__Texto para análise__:

-----

Burocracia e retrocessos desafiam o acesso à cannabis no país vizinho
Por Murilo Nicolau
Foto: Divulgação/Mama Cultiva Argentina
Os pacientes argentinos enfrentam uma enorme lentidão no sistema do REPROCANN, um registro nacional que autoriza o cultivo controlado de cannabis para fins medicinais e terapêuticos. Em 2024, a mídia especializada apontou que havia mais de 130 mil processos pendentes de decisão e que a fila de espera levava mais de 10 meses. Ao que tudo indica, o REPROCANN tem sofrido com a redução do número de funcionários públicos envolvidos no projeto, consequência da diminuição do quadro promovida pelo novo governo. Isso tem deixado os pacientes medicinais desamparados, comprometendo seus direitos básicos à saúde e a uma existência digna.
A demora se tornou tão grave que o próprio programa realizou alterações internas, ampliando o prazo de validade dos registros e permitindo que pacientes com autorizações vencidas continuem utilizando-as legalmente, a fim de garantir a segurança da população nesse período. A regulação que permitiu que associações realizassem o cultivo em nome dos pacientes, denominada “cultivo em rede”, só foi implementada em 2022, cinco anos após a promulgação do REPROCANN. Além disso, diversas ações judiciais foram movidas contra tentativas do governo federal de reduzir o alcance do programa.
Diante dessa demanda, diversas províncias têm estudado a implementação de programas regionais de acesso à cannabis. Segundo levantamento do jornal O Globo, a porcentagem de argentinos que apoiam a legalização da maconha medicinal e do uso adulto está acima da média global. Na Argentina, a Suprema Corte concluiu, em 2009, o julgamento que declarou inconstitucional o dispositivo legal que criminalizava o porte de pequenas quantidades de drogas para consumo pessoal.
No entanto, como demonstrado no julgamento do Supremo Tribunal Federal brasileiro, a descriminalização do porte de maconha não significa, por si só, a regulamentação do mercado. Sem uma regulação eficaz, as barreiras ao acesso continuam intransponíveis para a maioria da população. Mesmo aqueles que conseguem obter autorização ainda enfrentam problemas como a indisponibilidade de formatos específicos de tratamento e os altos custos, o que resulta na elitização do acesso à planta. Assim, os desafios para o acesso legal à cannabis na Argentina seguem significativos, impulsionando o debate sobre os REPROCANNs provinciais. Além de garantir o acesso aos tratamentos necessários, esses programas representam uma nova fonte de receita para os governos locais e impulsionam as economias regionais, que sofrem com a inflação e os cortes de gastos estatais.

-----

__Dados de origem__:

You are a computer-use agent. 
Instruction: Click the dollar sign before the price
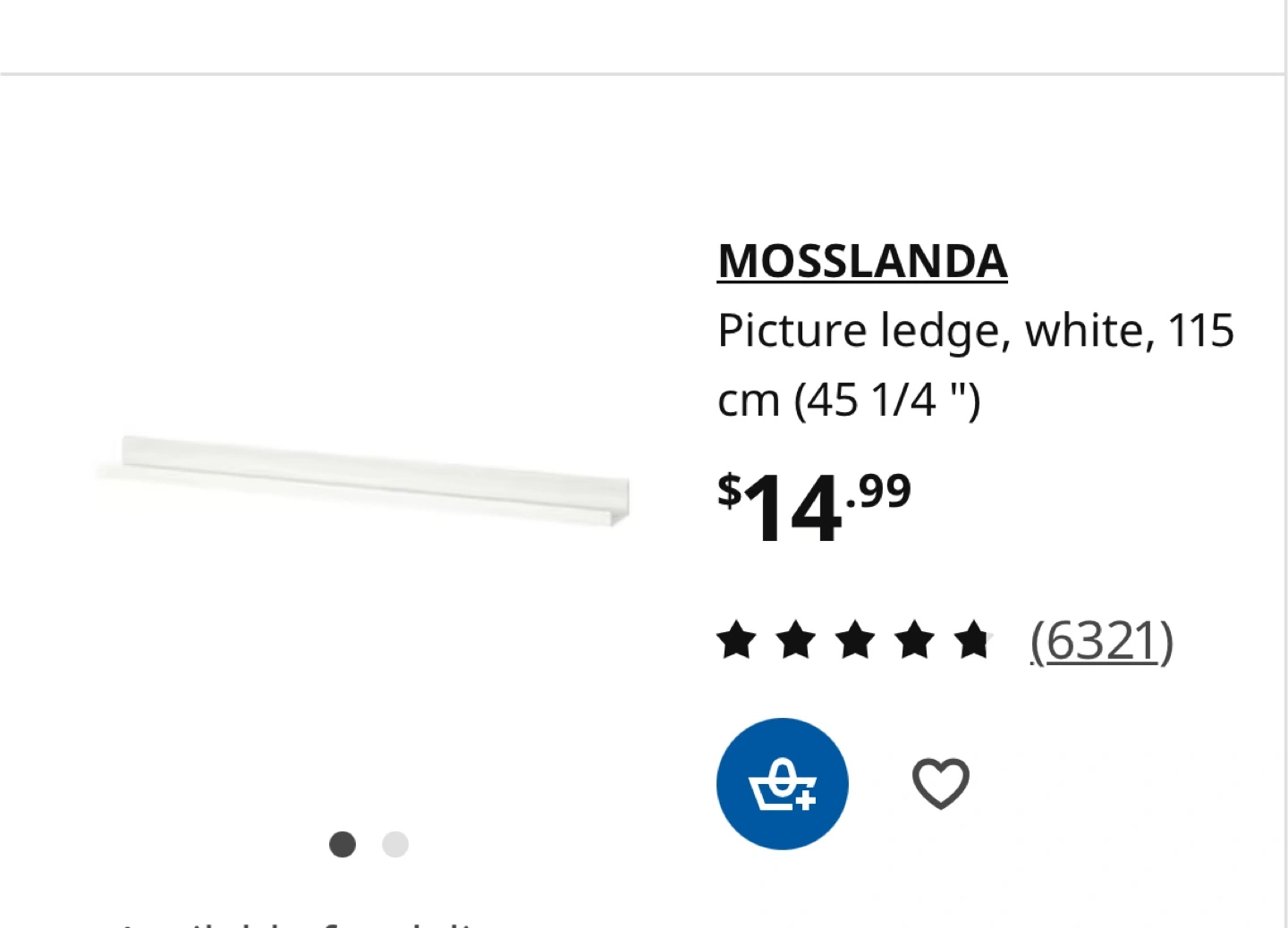[x=730, y=491]
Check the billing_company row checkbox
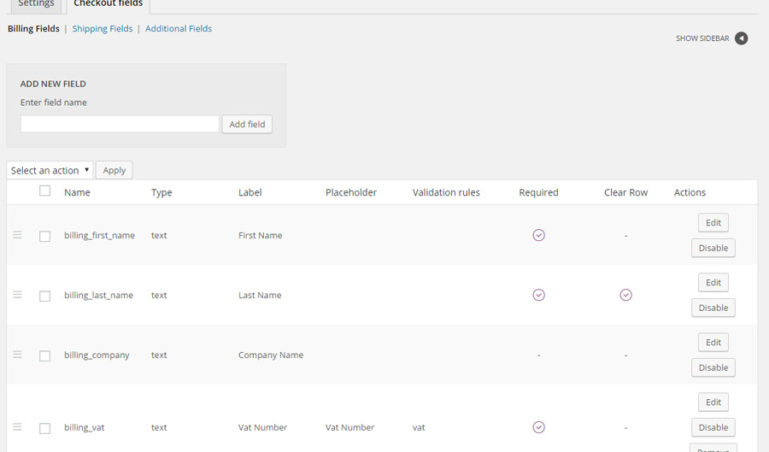This screenshot has width=769, height=452. point(45,356)
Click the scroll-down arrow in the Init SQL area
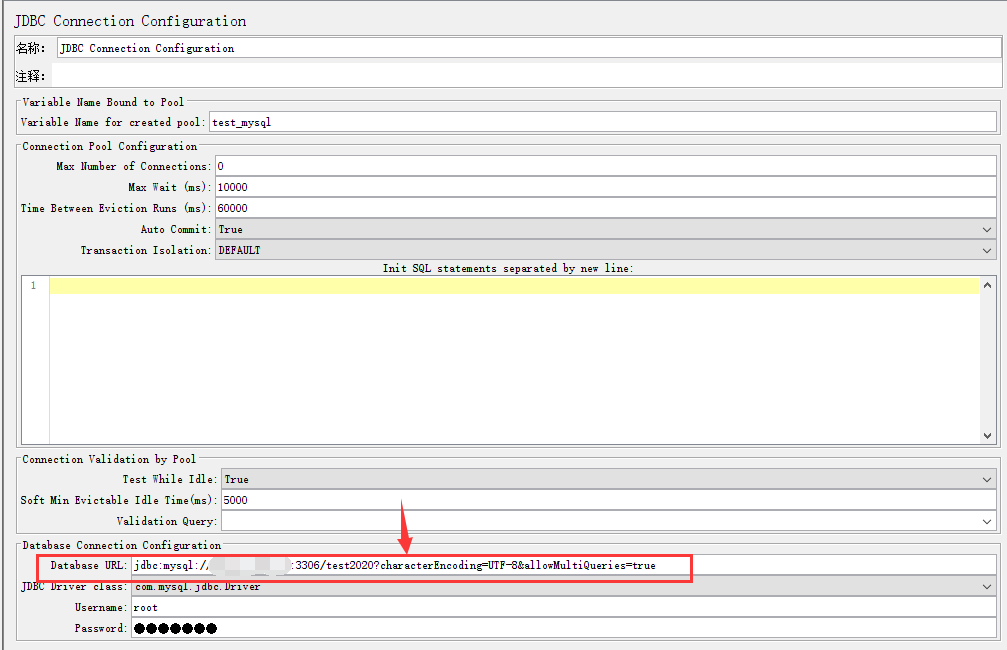The height and width of the screenshot is (650, 1007). pyautogui.click(x=988, y=436)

-----

__Tarefas a cumprir__:
1. Reproduza, sem alterações, o trecho do texto sobre o acesso à cannabis na Argentina que começa em "Diante dessa demanda, diversas" e vai até "para consumo pessoal.".
2. Prossiga com o texto sobre o acesso à cannabis na Argentina a partir do ponto em que ele termina.

__Respostas às tarefas__:
1.
Diante dessa demanda, diversas províncias têm estudado a implementação de programas regionais de acesso à cannabis. Segundo levantamento do jornal O Globo, a porcentagem de argentinos que apoiam a legalização da maconha medicinal e do uso adulto está acima da média global. Na Argentina, a Suprema Corte concluiu, em 2009, o julgamento que declarou inconstitucional o dispositivo legal que criminalizava o porte de pequenas quantidades de drogas para consumo pessoal.

2.
A situação se agravou ainda mais em fevereiro, quando a Ministra da Segurança do governo argentino anunciou que “dariam baixa” em todas as licenças do REPROCANN, supostamente para reiniciar o programa de maneira mais restritiva, sob a justificativa de que haveria desvio de finalidade nos cultivos autorizados para abastecimento do mercado ilegal. O argumento do desvio de finalidade não é novo no mundo da cannabis e já foi utilizado pela ANVISA em 2023 ao proibir a importação de flores in natura, alegando risco de desvio desses produtos para fins recreativos. À época, essa decisão foi amplamente questionada por desrespeitar os direitos de pacientes que já utilizavam esse formato de tratamento, gerando uma enxurrada de ações judiciais contra a agência reguladora.
Na Argentina, a movimentação do governo contra o REPROCANN pode ter um motivo específico: o prazo para que ONGs se registrem no programa e se habilitem para o cultivo em rede termina em 20 de fevereiro. É provável, no entanto, que o plano de cancelar os registros do REPROCANN não tenha o efeito desejado pelo governo. Como diz o ditado jurídico: “Ainda existem juízes em Berlim” – uma referência a um cidadão que desafiou um rei autoritário confiando na justiça para impedir abusos de poder. O mesmo princípio pode se aplicar à Argentina, onde o Judiciário poderá intervir para proteger os direitos dos pacientes.